Amerika Serikat itu negara super power. Sebab, bisa dibilang banyak negara menggantungkan bisnisnya pada Amerika Serikat. Misalnya, prosesor komputer yang kita pakai datang dari Amerika. Atau soft drink favoritmu juga produk keluaran mereka. Nggak heran kalau akhirnya Nur Iman Subono, dosen Ilmu Politik Universitas Indonesia, mengatakan kalau pemboikotan itu nggak realistis.
"Buat mendengar pernyataan kontroversial Trump dari internet, Indonesia masih menggunakan piranti yang datang dari Amerika. Lalu, gimana cara memboikutnya?" ujarnya dalam sebuah wawancara. Kan nggak mungkin melepaskan semua produk buatan Amerika yang kita gunakan sehari-hari.
FYI, dengan memboikot salah satu produk Amerika Serikat, artinya kita juga memboikot keterlibatan negara lain. Sebab, berbagai produk rekaan amerika serikat merupakan hasil kerjasama. "Jadi, memboikot produk amerika serikat bisa salah sasaran," lanjut Nur Iman.
Misalnya, industri makanan cepat saji atau hiburan. Mustahil kalau amerika serikat menciptakannya sendiri tanpa campur tangan pihak lain. Nggak jarang dalam industri-industru itu orang-orang Yahudi atau negara Israel juga dilibatkan. Apalagi, sekarang kekuatan teknologi di Israel semakin kuat dan diyakini akan melampaui Amerika Serikat. So, dengan memboikot produk suatu negara, dampaknya bisa meluas.

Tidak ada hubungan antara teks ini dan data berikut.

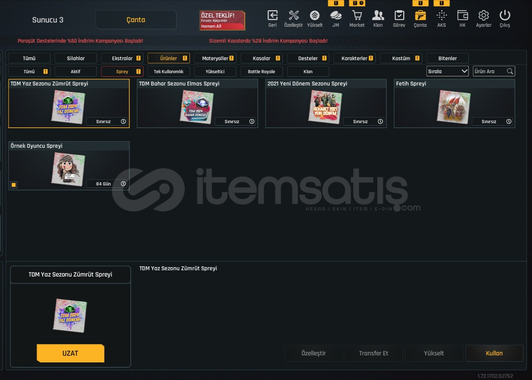Click the Çıkış power icon

[x=505, y=16]
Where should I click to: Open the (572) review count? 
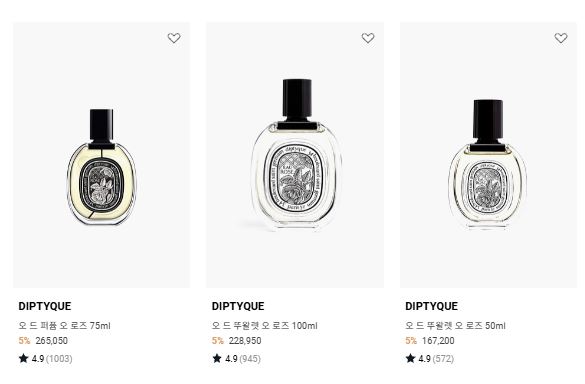coord(443,359)
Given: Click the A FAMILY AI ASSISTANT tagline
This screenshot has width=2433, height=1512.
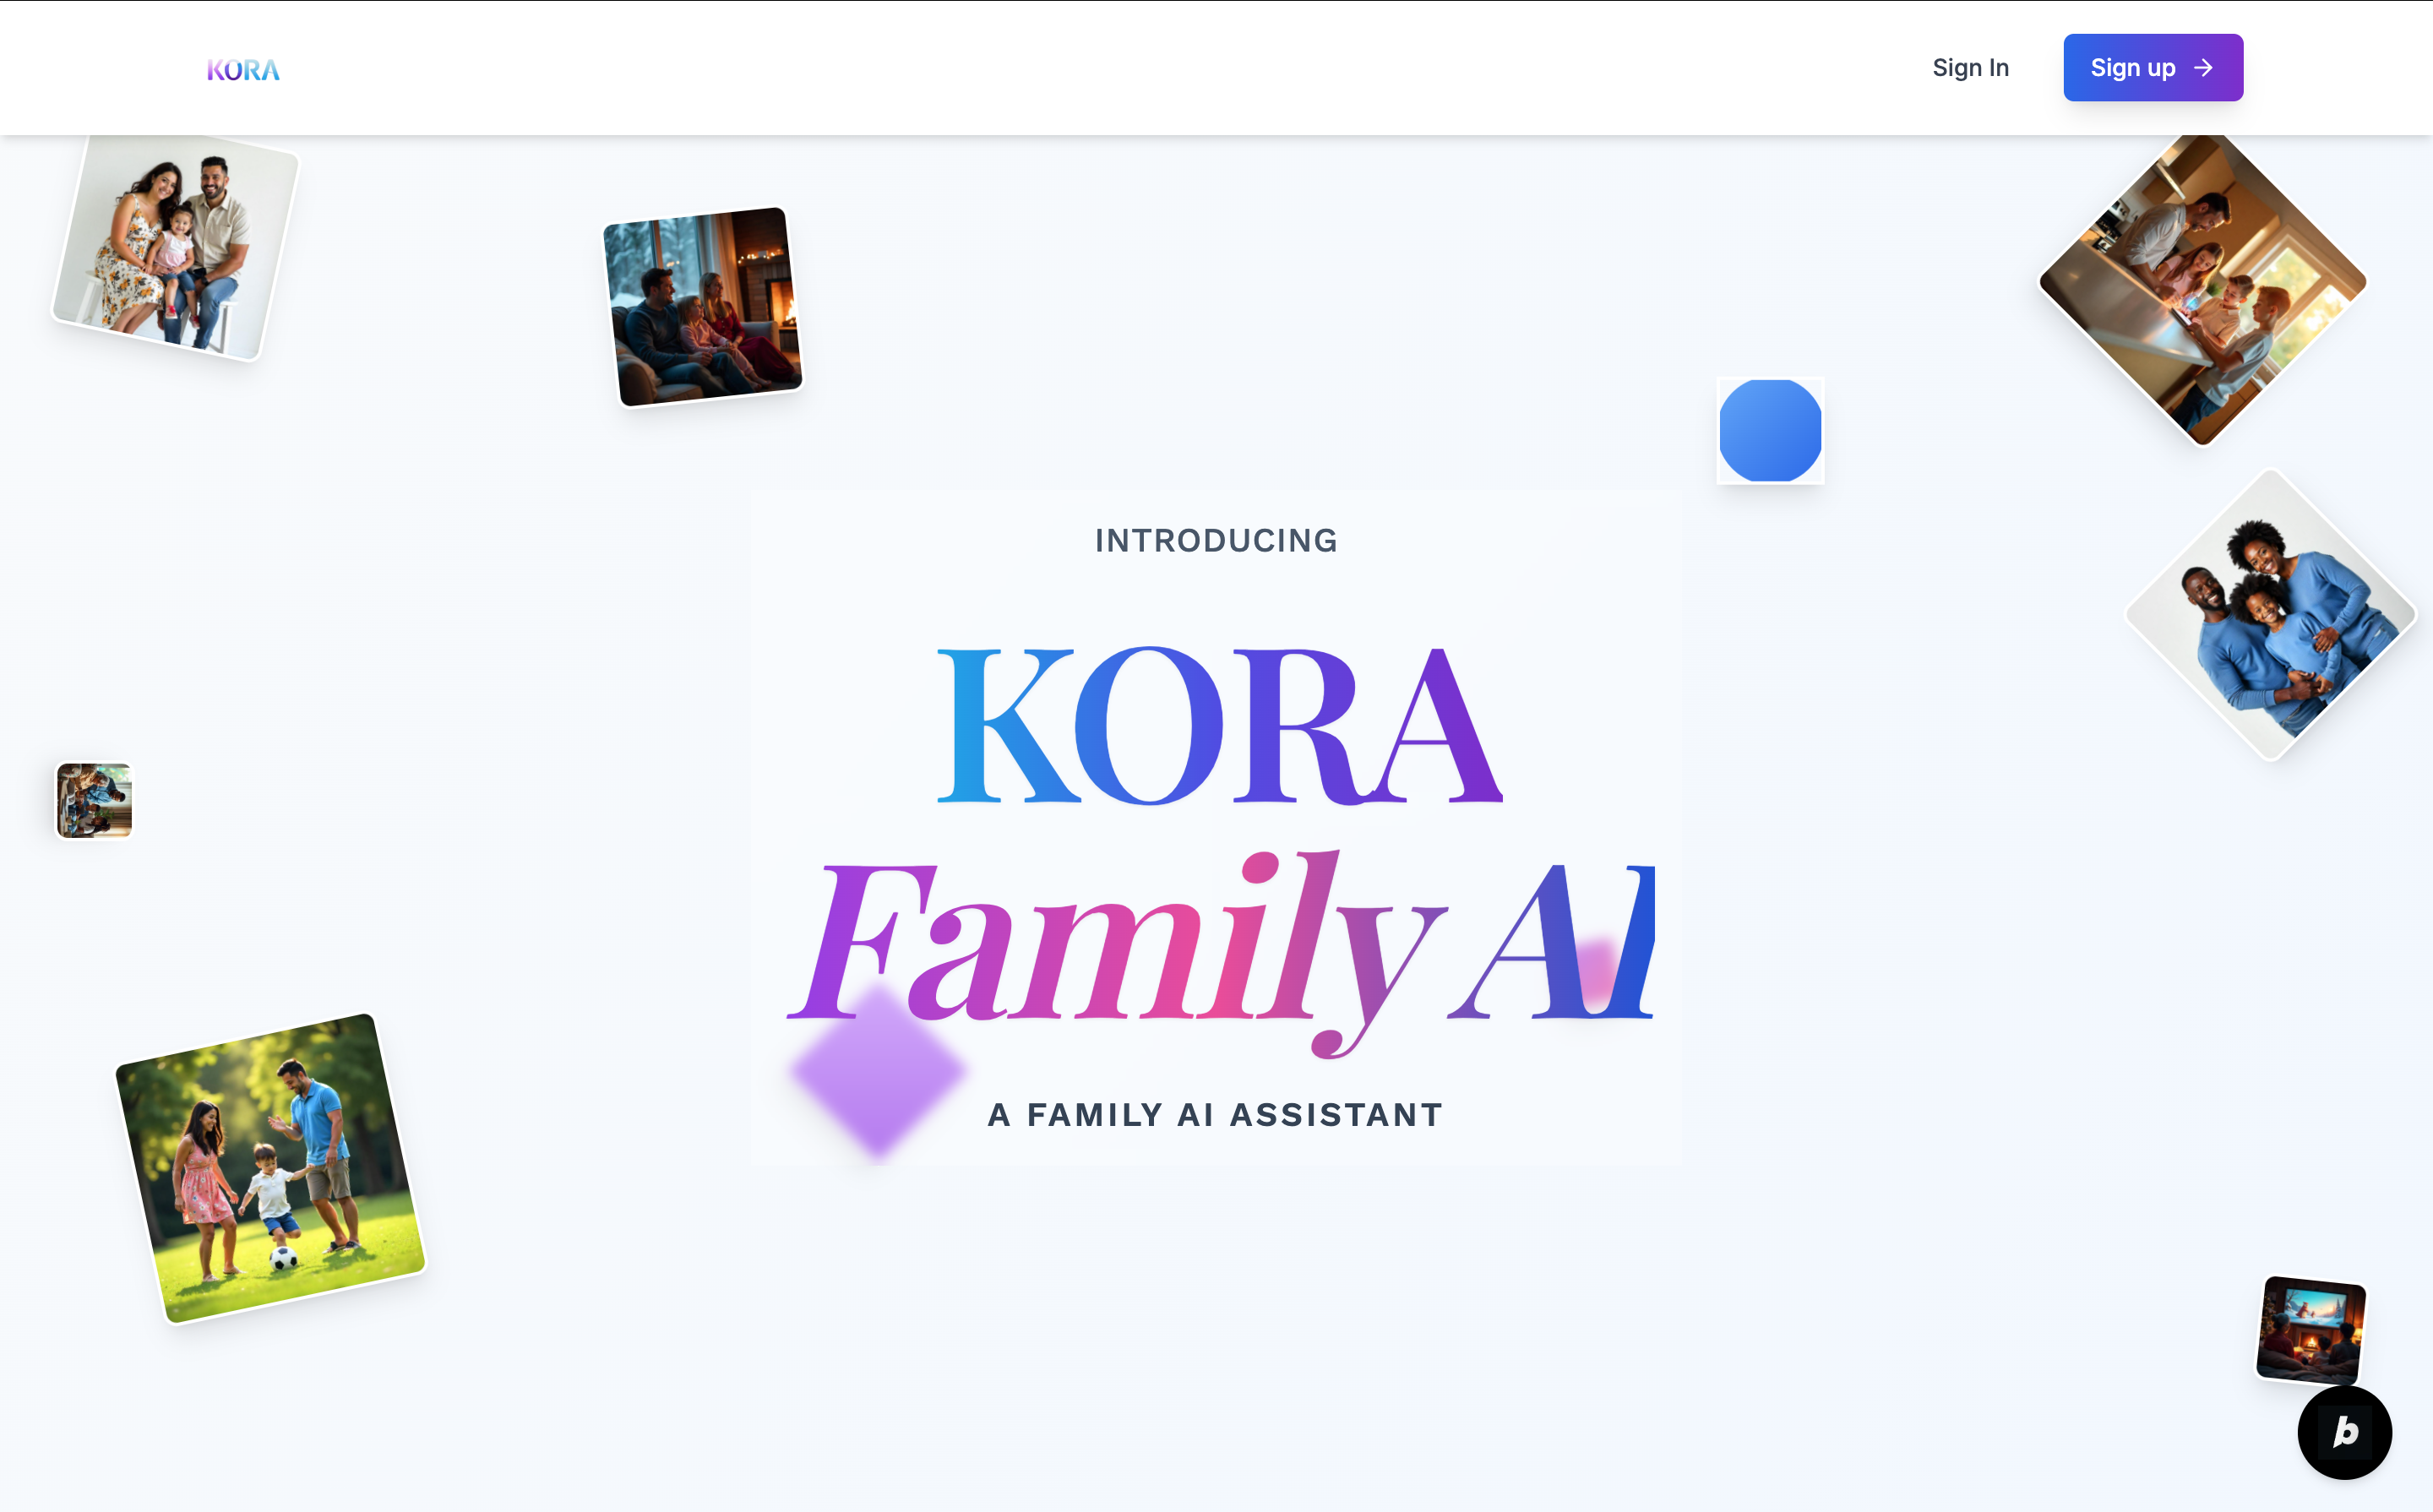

Sebagai negara berkembang, Indonesia cuma remahan rempeyek di antara banyak pihak yang bekerjasama dengan perekonomian Amerika Serikat. Artinya, apa yang dilakukan Indonesia nggak berdampak besar. Lihat aja Aksi Boikot produk France Wines yang terjadi pada 2003.
Aksi itu menyebabkan penjualan produk France Wine turun hanya sebesar 26 persen. Angka itu nggak banyak mempengaruhi industri dan juga proses produksi. "Alasannya, proses penjualan yang terjadi sebelum Aksi Boikot mampu menutupi kerugian paska berlangsungnya protes," ujar Larry Chavis, enterpreneurship professor dari Universitas North Carolina.
Fershtman dan Gandal, akademisi dari Tel Aviv University, pernah melakukan penelitian untuk menemukan efektivitas dari aksi boikot. Hasilnya, mereka menemukan bahwa justru negara yang melakukan pemboikotan jadi luntang-lantung karena nggak bisa memenuhi kebutuhan.
"Dengan memboikot produk dari salah satu negara, maka dia (pelaku pemboikotan) bakal menyengsarakan warganya karena nggak ada pihak lain yang menyediakan produk yang sama. Pemboikotan tanpa perencanaan ekonomi yang matang justru menjadi bumerang sendiri bagi suatu negara," tulis mereka dalam jurnal.